Despite a strong letter of objection from the Greater London Industrial Archaeology Society (23 September 2013), officers decided that the proposed works were "acceptable to the listed building"; and when the 2013 application was refused, the officers' reasons did not include the substantial harm to the significance of the listed building.

The applicants came back in 2014 with a slightly amended application with a shop doorway near the front rather than the back of the building (allegedly to address Forge residents' concerns about loss of amenity).  GLIAS has objected to this second application (16 December 2014) and EEWG objected more or less at the same time.

Your correspondent thought that the 2014 application was not covered by an accompanying listed building application.  Having discovered that it is covered, the letter printed in full below has just been sent to replace the December 2014 EEWG letter of objection.
Brett Mc Allister
Planning Officer
Planning Department
Mulberry Place
Clove Crescent
20 February 2015
Dear Brett,

PA/14/02753 & PA/14/2754/BMC
Former Millwall Ironworks Building
Westferry Road E14


I am writing on behalf of the East End Waterway Group to object to this application for change of use to a retail foodstore (in the hall on the western side of the central cast-iron colonnade) and a multiplicity of speculative uses (in the hall on the eastern side); and the various associated works.

The application site is a Grade-II-listed, twin-roofed industrial building of 1860, which is the only surviving commercial iron shipbuilder's forge in England.  Formerly part of the renowned Millwall Ironworks, its national significance is enhanced by the so-called Plate House and associated buildings at Burrell's Wharf (which was formerly the main part of the iron works or iron shipbuilding yard) on the other side of Westferry Road.  The 1860 forge is, therefore, part of a unique group of industrial buildings which represent London's iron shipbuilding industry, when it was the country's main centre for iron shipbuilding.  

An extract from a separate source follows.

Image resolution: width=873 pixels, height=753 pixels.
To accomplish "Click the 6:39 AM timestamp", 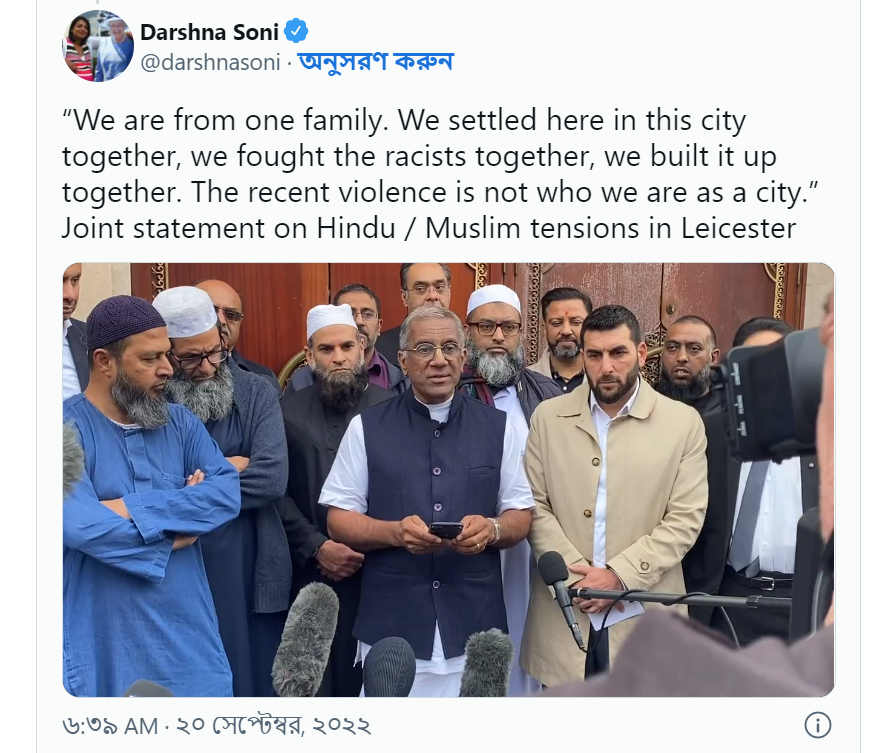I will coord(110,726).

However, unlike the Plate House (built 1853-54 with overhead travelling cranes for assembling the Great Eastern's 40-ft-high paddle engines), the 1860 forge is the only member of the group to have been repaired and adapted ca. 2008 for a single use in its fully-open interior.  This not only contains the original 1860 central cast-iron colonnade but also the very unusual and rare iron and timber gantry with overhead travelling crane, in the eastern hall and the suspended early-C20th gantry with overhead travelling crane in the western hall.  Furthermore, all these listed internal structures are fully seen together from any viewpoint inside the listed halls.  This is the "special character of the listed building" and it is completely incorrect to state that the proposed works have been "carefully designed to preserve the special character of the listed building"; and that the proposed works are "acceptable to the listed building" (officer's delegated report 2013).  The forge was planned and built as a single workspace (with wide spaces between the columns in the central colonnade for the unimpeded movement of men and materials) and the proposed works would create a physical and visual barrier along one side of the open line of columns in the listed central colonnade ; and the back halves of the listed "two long parallel halls" would be infilled by the proposed mezzanine structures.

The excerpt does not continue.